> [Aim of the task]
In the records below, the part to copy starts at the line containing "Instruction: Click the" and goes to the last line; output it exactly, without pictures.

Collected data entries

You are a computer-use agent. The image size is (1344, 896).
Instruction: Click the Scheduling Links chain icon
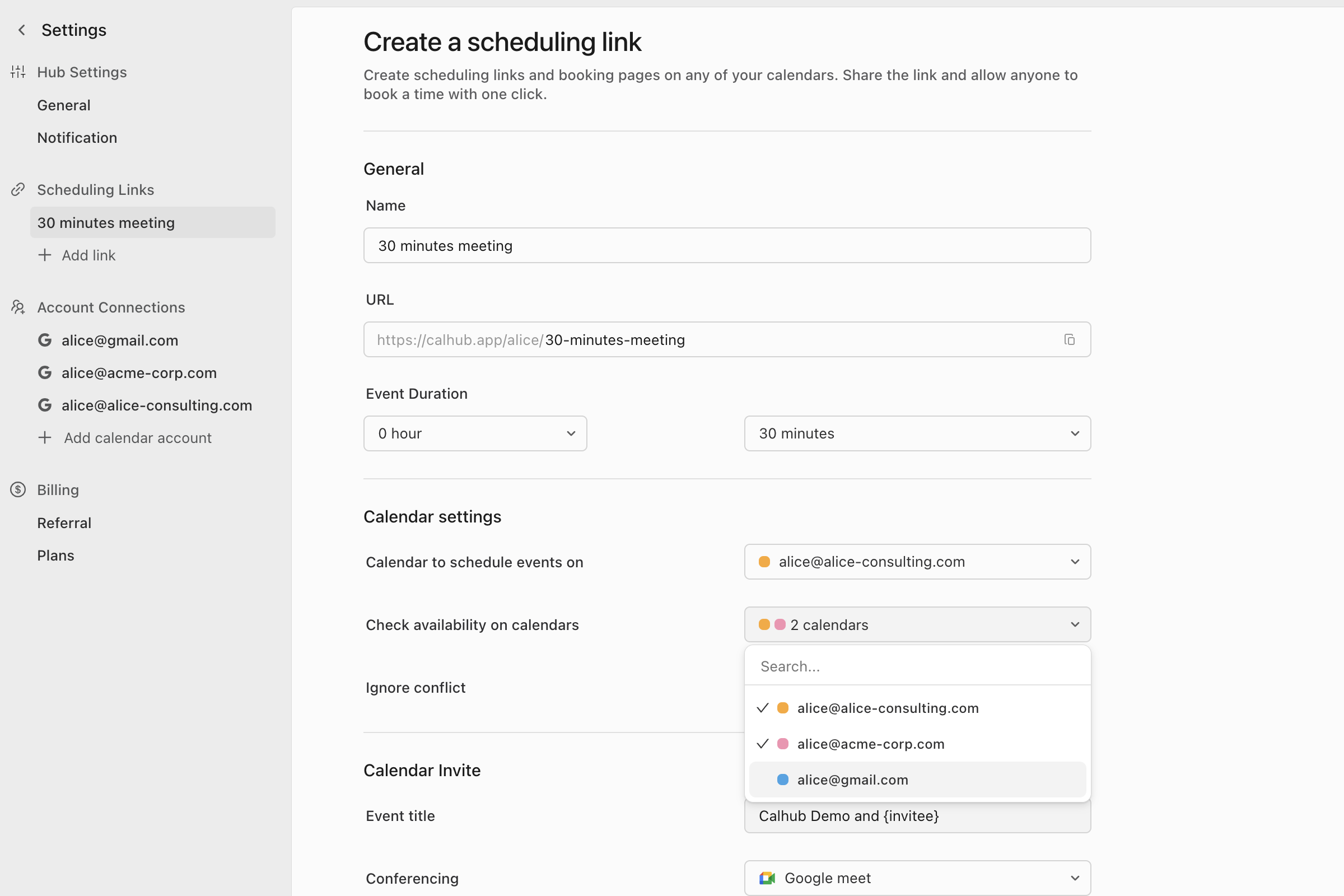pos(18,189)
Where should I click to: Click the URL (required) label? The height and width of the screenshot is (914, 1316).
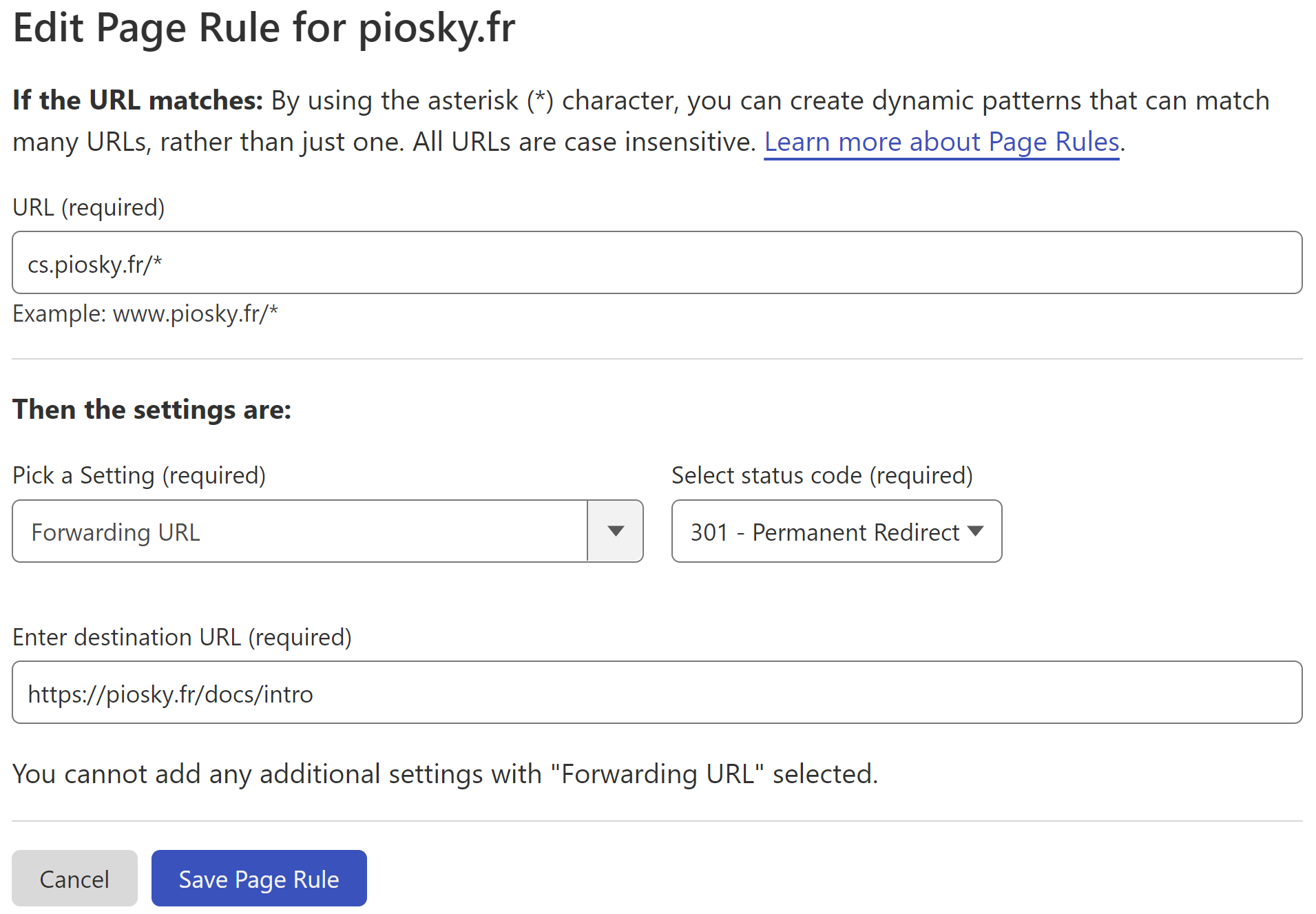coord(88,206)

> [Your solution]
Instruction: Click the Scheduling Links chain icon
pos(18,189)
Where should I click to: Click the URL (required) label? The height and width of the screenshot is (914, 1316).
coord(88,206)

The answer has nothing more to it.